- Born: Ichikawa, Chiba Prefecture, Japan
- Occupation: Journalist
- Notable credit(s): The New York Times, The Detroit Free Press

= Norimitsu Onishi =

Japanese Canadian journalist

Norimitsu Onishi (大西 哲光, Ōnishi Norimitsu) is a Japanese Canadian journalist. He is a Paris correspondent for the New York Times, after holding the position as Bureau Chief in Johannesburg, Jakarta, Tokyo and Abidjan.

He was a member of The New York Times reporting team that received the 2015 Pulitzer Prize for International Reporting for coverage of the 2014 Ebola virus epidemic in West Africa. Team members named by The Times were Pam Belluck, Helene Cooper, Sheri Fink, Adam Nossiter, Onishi, Kevin Sack, and Ben C. Solomon.

In November 2018, Onishi wrote an article about the lonely deaths of the elderly in Japan, titled "A Generation in Japan Faces a Lonely Death" for which he was nominated as a 2018 Pulitzer Prize for Feature Writing finalist. Readers thanked Norimitsu for his "profoundly moving piece" about two people who live alone in a danchi, a sprawling government apartment complex, outside Tokyo.

==Career==
Onishi was born in Ichikawa, Chiba Prefecture, Japan. When he was four years old, Onishi and his family immigrated to Montreal, Quebec, Canada, where he attended Collège Jean-de-Brébeuf. He attended Princeton University and served as the chief editor of the student newspaper.

Onishi was a reporter for The Detroit Free Press from 1992 until 1993. In December 1993, he joined The New York Times where he began as police reporter from January to July 1994 and city weekly reporter from July 1994 to March 1995. He went on to become the Queens bureau chief from March 1995 to September 1997 and later the West Africa bureau chief from 1998 to 2002.

Onishi became the Tokyo bureau chief for the Times in August 2003, succeeding James Brooke. In 2008, he was transferred to head the Southeast Asia bureau in Jakarta; Martin Fackler succeeded him as chief of the Tokyo bureau. In 2012, he was part of a team of reporters, which also included Fackler and Hiroko Tabuchi, that was named as finalist for the Pulitzer Prize in International Reporting for its investigative coverage of the March 2011 Fukushima Daiichi nuclear disaster.

While reporting in West Africa, Onishi is credited with coining the word Nollywood as the now accepted nomenclature for what was at the time known locally as Nigeria’s “home-video film industry". In September and October 2014, Onishi reported on the ebola virus epidemic in West Africa from Liberia.

Since July 2019, he is a Paris correspondent.

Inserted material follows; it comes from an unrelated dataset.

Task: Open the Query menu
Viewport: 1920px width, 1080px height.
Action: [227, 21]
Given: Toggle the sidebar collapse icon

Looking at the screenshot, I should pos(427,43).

Onishi received the 2020 Gerald Loeb Award for Breaking News for "Crash in Ethiopia".

== Criticism ==
Onishi has accused various Japanese politicians of historical revisionism, particularly on the topics of the Nanjing Massacre and comfort women. Conservatives in Japan such as Kohyu Nishimura and Yoshihisa Komori accuse Onishi of holding a leftist perspective and having a strong "anti-Japan" bias, which, they suggest, helps foster vilification of Japan abroad. This is partially due to Onishi's criticisms of Japan's most influential far-right organisation and lobby, Nippon Kaigi, which has members including prominent Japanese politicians and former prime ministers.

Another article, "Letter from Asia: Why Japan Seems Content to Be Run by One Party" provoked an official objection statement from the Ministry of Foreign Affairs of Japan for being "an incorrect article." In it, Onishi referred to Japan's democracy as an "illusion" and immature, comparing its government to that of North Korea and China.

His article on December 17, 2006, "Japan Rightists Fan Fury Over North Korea Abductions," was also criticized by Kyoko Nakayama, Special Adviser to the Japanese Prime Minister on Abduction. Thomas H. Snitch, a former professor of American University also suggested that Onishi's coverage on Japan's effort to deal with the issue of the North Korean abductions of Japanese is influenced by political bias. Some Japanese conservatives even made unproven claims that Onishi is a naturalized Japanese citizen of Korean descent.